Following the meeting social care leaders called for politicians to achieve consensus as soon as possible after the election and agreed a broad set of principles on which care and support organisations and local government are able to agree.
Key among these, which could cause a problem for the Conservative Party, was a broad agreement for the comprehensive funding proposal, involving an element of compulsion. This would involve everyone aged over 65 contributing to the costs of care, regardless of whether they ended up needing services.
The Tories refused to attend because the government would not rule out introducing a form of compulsory levy on people’s estates, which the Conservatives have dubbed a “death tax”. They favour a voluntary scheme and have argued that the talks were political ploy.
The meeting, which was attended by more than 50 representatives of care and support organisations and local government, was called for by health secretary Andy Burnham after a fortnight of rows between the parties.
Liberal Democrat health spokesperson Norman Lamb and care services minister Phil Hope both joined Burnham at the meeting.
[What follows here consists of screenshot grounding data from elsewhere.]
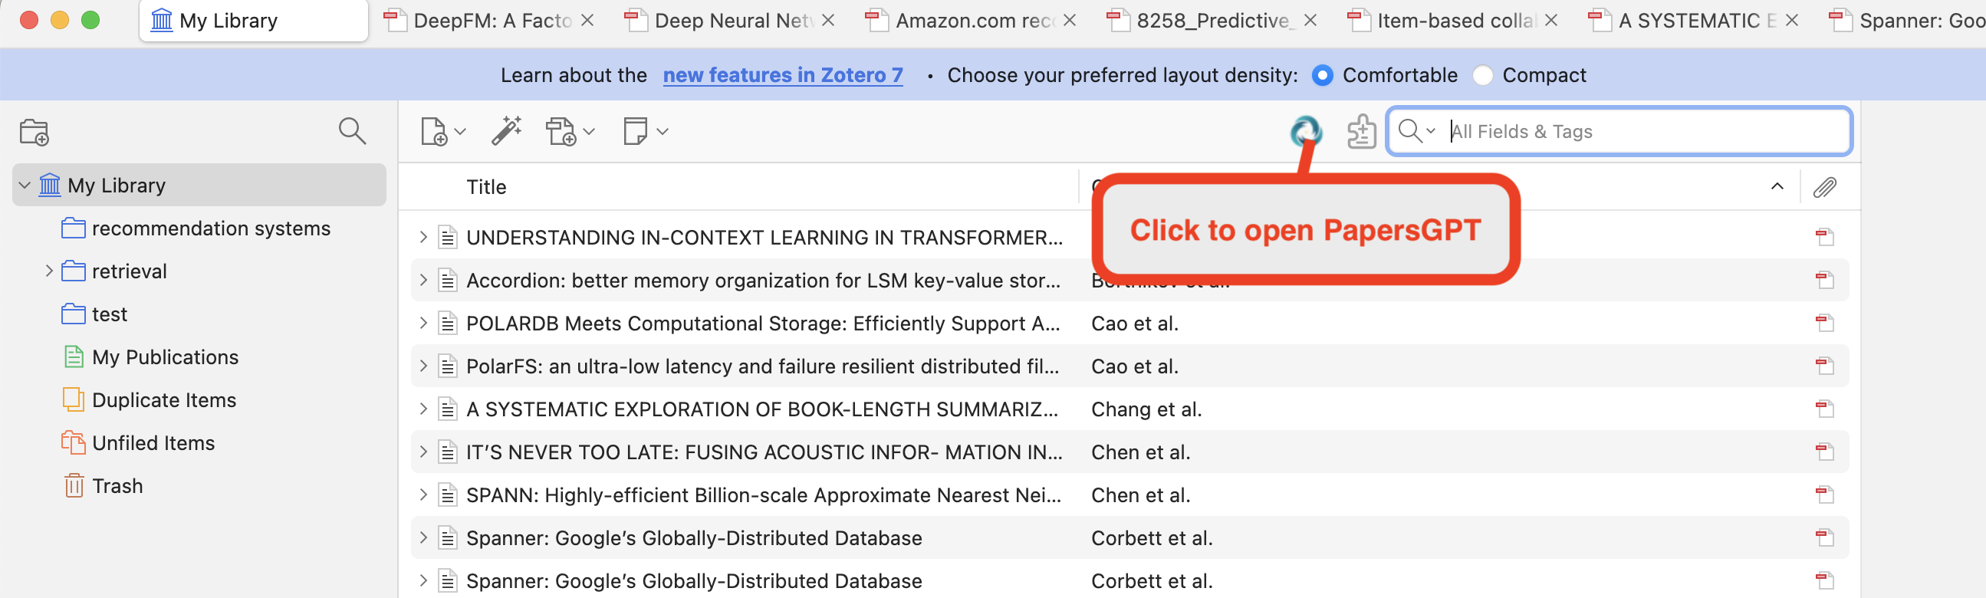The width and height of the screenshot is (1986, 598).
Task: Click the New Collection icon
Action: (34, 133)
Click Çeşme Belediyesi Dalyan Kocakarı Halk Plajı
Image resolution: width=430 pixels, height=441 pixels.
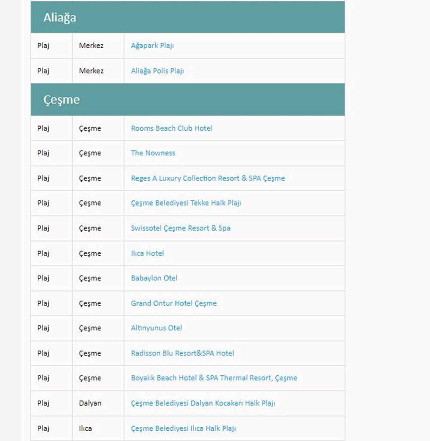(x=203, y=403)
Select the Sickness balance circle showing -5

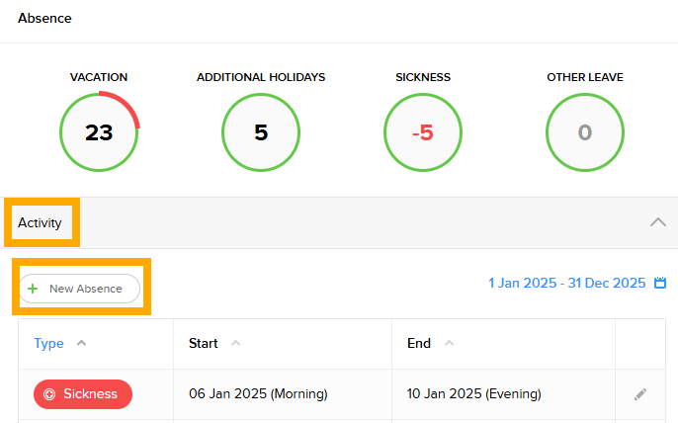(423, 132)
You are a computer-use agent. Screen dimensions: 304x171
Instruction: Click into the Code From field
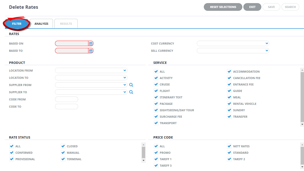click(x=66, y=99)
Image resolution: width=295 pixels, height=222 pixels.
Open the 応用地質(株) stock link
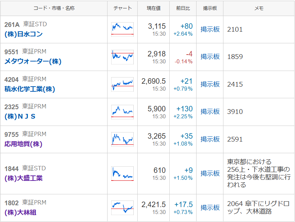(x=24, y=144)
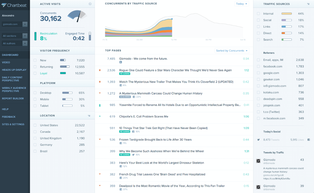Click the filter icon on the Location panel

(89, 115)
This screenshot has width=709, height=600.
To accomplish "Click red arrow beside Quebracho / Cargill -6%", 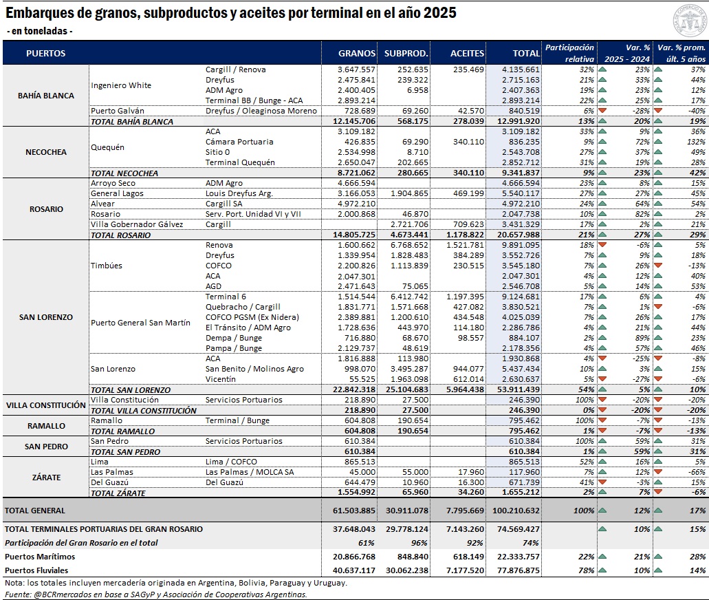I will click(658, 307).
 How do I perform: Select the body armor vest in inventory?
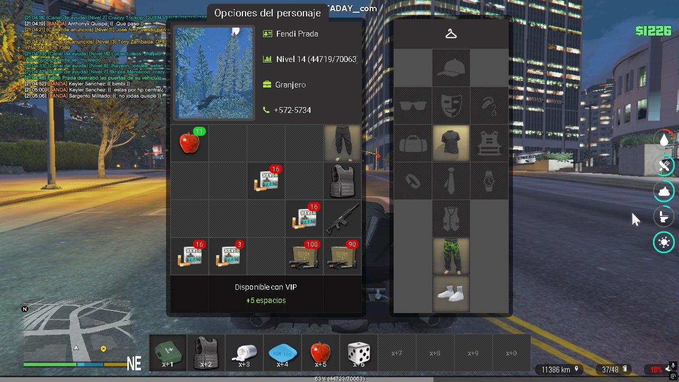tap(342, 181)
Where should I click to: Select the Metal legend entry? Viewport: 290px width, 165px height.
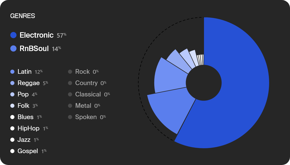pyautogui.click(x=84, y=105)
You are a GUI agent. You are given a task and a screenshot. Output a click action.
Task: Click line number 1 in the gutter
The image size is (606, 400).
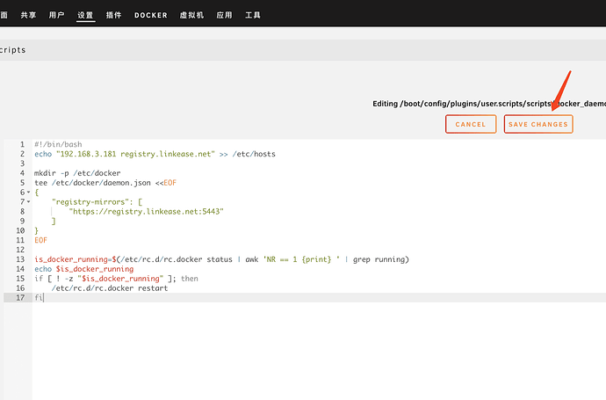(x=21, y=144)
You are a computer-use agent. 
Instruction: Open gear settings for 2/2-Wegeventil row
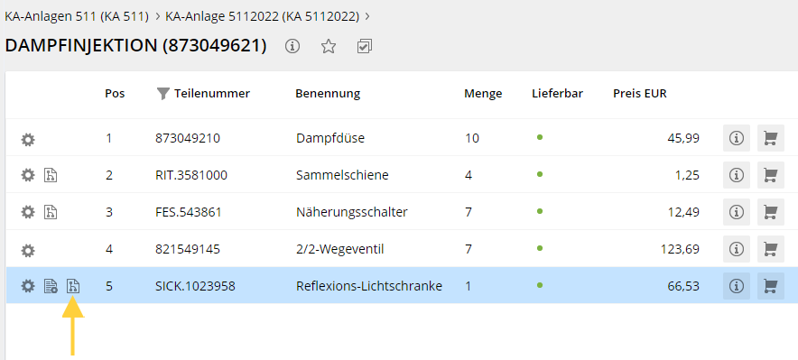point(28,250)
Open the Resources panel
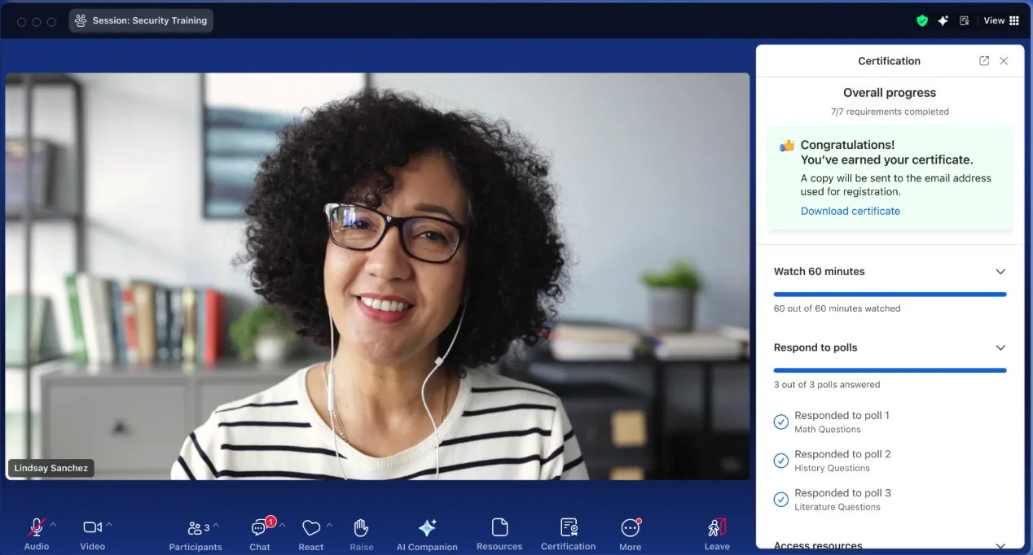Screen dimensions: 1033x555 (499, 533)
Afterwards leading players said the Tories needed to “reflect” on the fact that consensus was largely reached among groups, though not on the details.
Stephen Burke, chief executive of Counsel and Care, said: “It’s a pity the Tories weren’t represented at the event and we do need consensus on the way forward. There are hard decisions to be made and a white paper [to come] and consensus-building is critical.”
Jenny Owen, president of the Association of Directors of Adult Social Services, said she was disappointed because there needed to be cross-party support.
Her comments were echoed by Imelda Redmond, chief executive of Carers UK. But she said: “Building a care system that is fit for purpose will not come cheap. We all need to face up to difficult decisions about who pays. We call on all political parties to put party differences aside and focus on delivering a care system that is fair, flexible and sustainable in the longer term. To achieve this, social care needs to be an issue of consensus not a source of political point scoring.”
Richard Humphries, senior fellow at The King’s Fund, said: “The onus is now on the political parties to reach cross-party agreement on the key elements of reform as soon as possible.”
Burnham said: “What people may not realise is that, for all the sound and fury of recent days, there is a good degree more consensus across political parties and the care world than people may realise.
“We now need to build on the points of agreement, and the recognition that leaving things as they are is not an option, to bring forward firm proposals for change.”
Shadow health secretary Andrew Lansley said: “We have been clear about our choices. We will create a partnership between the state and families; we will give people the option of a voluntary insurance scheme to protect their homes; we will retain cash disability benefits and we will boost preventive support to help elderly people maintain their independence.”